風のトポスノート556

 

「もの」と「こと」


2005.6.1.

 

	江藤 「物」というのは、「事」とともに非常に基本的な日本語ではある
	のですが、「物」と「事」が、一体どこで繋がっていて、どう離れている
	のかを考えてみると、古語辞典などを見てもはっきり分からない。「もの」
	というのは、車谷さんが「物の怪」「物狂い」「物心がつく」などといわ
	れたように、輪郭のはっきりしない、正体のさだかでないものをいうらし
	いですね。
	車谷 ええ。実体がつかめない。
	江藤 フワフワァーと何かがあるのは確かなのだけれど、しかしそれはた
	だの気分かというと、そうではない。まさに「もの」なのであって、実体
	ではないかもしれないけれど、なにがしかの実体を含む、輪郭のはっきり
	しない、ある広がりでもあり、それが自分のなかに入ってきたときのやる
	せなさでもある。要するに、限定しにくい。輪郭を恒に曖昧にするものだ
	と思うんです。
	車谷 まさしくそうですね。
	江藤 それに対して「事」というのは同時に「言」でもあるわけです。
	『万葉集』の用字法を見ても、「事」と「言」は、言葉の意味でも事柄の
	意味でも用いられている。
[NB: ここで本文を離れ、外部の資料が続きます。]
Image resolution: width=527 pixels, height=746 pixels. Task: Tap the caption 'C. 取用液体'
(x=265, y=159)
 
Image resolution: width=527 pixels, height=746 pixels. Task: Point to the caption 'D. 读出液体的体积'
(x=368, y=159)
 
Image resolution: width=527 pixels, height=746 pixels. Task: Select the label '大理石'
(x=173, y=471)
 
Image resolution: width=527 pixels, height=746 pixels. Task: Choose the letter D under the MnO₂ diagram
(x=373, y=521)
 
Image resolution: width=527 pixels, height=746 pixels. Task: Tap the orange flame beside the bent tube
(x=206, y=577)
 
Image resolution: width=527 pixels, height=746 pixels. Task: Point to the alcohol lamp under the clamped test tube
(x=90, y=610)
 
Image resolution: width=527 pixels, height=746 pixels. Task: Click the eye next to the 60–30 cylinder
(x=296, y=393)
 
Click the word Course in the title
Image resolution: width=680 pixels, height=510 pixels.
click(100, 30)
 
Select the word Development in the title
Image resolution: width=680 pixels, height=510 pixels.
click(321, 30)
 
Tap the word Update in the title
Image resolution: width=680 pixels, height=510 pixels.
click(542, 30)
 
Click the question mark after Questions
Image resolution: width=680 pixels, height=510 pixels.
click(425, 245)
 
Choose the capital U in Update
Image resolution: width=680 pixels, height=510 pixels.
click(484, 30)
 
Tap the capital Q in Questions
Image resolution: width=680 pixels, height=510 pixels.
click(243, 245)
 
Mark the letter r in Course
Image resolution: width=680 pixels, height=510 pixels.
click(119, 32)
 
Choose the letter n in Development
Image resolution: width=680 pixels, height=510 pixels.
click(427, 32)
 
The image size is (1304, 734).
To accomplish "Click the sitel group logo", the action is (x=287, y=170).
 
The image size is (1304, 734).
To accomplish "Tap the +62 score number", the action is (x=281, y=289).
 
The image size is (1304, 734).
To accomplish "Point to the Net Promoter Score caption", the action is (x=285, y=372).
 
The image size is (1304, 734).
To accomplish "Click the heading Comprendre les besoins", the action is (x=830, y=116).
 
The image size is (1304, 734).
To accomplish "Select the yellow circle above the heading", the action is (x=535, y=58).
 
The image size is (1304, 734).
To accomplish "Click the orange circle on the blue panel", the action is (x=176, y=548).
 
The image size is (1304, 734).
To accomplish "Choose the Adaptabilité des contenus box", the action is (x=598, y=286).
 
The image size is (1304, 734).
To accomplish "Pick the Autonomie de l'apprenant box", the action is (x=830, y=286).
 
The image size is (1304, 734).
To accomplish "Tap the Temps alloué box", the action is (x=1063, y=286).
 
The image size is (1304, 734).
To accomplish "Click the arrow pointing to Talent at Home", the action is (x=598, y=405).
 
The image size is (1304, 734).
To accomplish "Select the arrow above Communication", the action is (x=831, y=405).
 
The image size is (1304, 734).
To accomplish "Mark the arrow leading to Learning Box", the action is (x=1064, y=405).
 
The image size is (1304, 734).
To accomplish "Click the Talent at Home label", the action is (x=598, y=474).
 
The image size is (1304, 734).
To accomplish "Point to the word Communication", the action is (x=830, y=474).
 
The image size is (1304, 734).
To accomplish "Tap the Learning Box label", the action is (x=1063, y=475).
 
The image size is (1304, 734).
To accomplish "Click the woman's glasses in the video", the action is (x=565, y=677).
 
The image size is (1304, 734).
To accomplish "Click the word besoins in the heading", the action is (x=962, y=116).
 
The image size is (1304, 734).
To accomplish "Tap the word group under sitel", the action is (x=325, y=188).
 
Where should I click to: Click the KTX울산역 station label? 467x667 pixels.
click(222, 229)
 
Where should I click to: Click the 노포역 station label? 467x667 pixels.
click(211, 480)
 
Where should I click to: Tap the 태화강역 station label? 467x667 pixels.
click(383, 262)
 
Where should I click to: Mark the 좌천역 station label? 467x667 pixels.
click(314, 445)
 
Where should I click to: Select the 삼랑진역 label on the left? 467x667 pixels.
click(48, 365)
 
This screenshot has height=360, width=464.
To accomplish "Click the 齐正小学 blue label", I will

「事」は「言」と同意義になるわけで、当然、
	輪郭ははっきりするんですが、「もの」は輪郭がはっきりしないからこそ、
	逆に文学的であり得るんでしょうね。
	(江藤淳+車谷長吉「私小説に骨を埋める」より
	 車谷長吉『反時代的毒虫』平凡社新書244/2004.10.8.発行 所収)
 
「もの」は「物質」の「もの」だから
唯物論的にいえばはっきりしているはずかとおもいきや、
「もの」は「物の怪」のような、よくわからないものなのである。
実際のところ、物質というのもその正体というのはよくわからない。
 
正体がわからないものを手なずけて使役しようとするものだから、
現代の人間は、逆に「もの」に使われるようになってしまっているのかもしれない。
その「もの」の主とは、ある意味でアーリマンなのだ。
だから、そのアーリマンにとりつかれてしまうと、「物狂い」になってしまう。
 
しかし、その「もの」という外界とある程度ちゃんとつきあえないと
「物心つく」ことさえできないわけで、むずかしいところである。
 
「こと」はまさに「事」であり「言」であり、
日本ではそれは「言霊」となって働くという発想がある。
これは得体の知れない「もの」ではなく、
ある種の魔術のように人にしっかりと影響を与えるものなのだ。
「そんな<こと>はできない!」と叫んでも
その魔術は人を強いることが往々にしてある。
「事実」という「実の事」をつきつけられて逃げられなくなるように。
そして人は「おまえは○○○である」という言葉にとらわれて
自分をその檻に閉じこめて生きてしまうことにもなりかねない。
 
そういう意味では、その「もの」と「こと」がドッキングした
「事物」または「物事」というのは、
人を見えないところと見えるところで規定してしまうものなのかもしれない。
 
そのように「もの」と「こと」は、謎に満ちているが、
謎でありながら私たちからつかず離れず存在する不思議だといえる。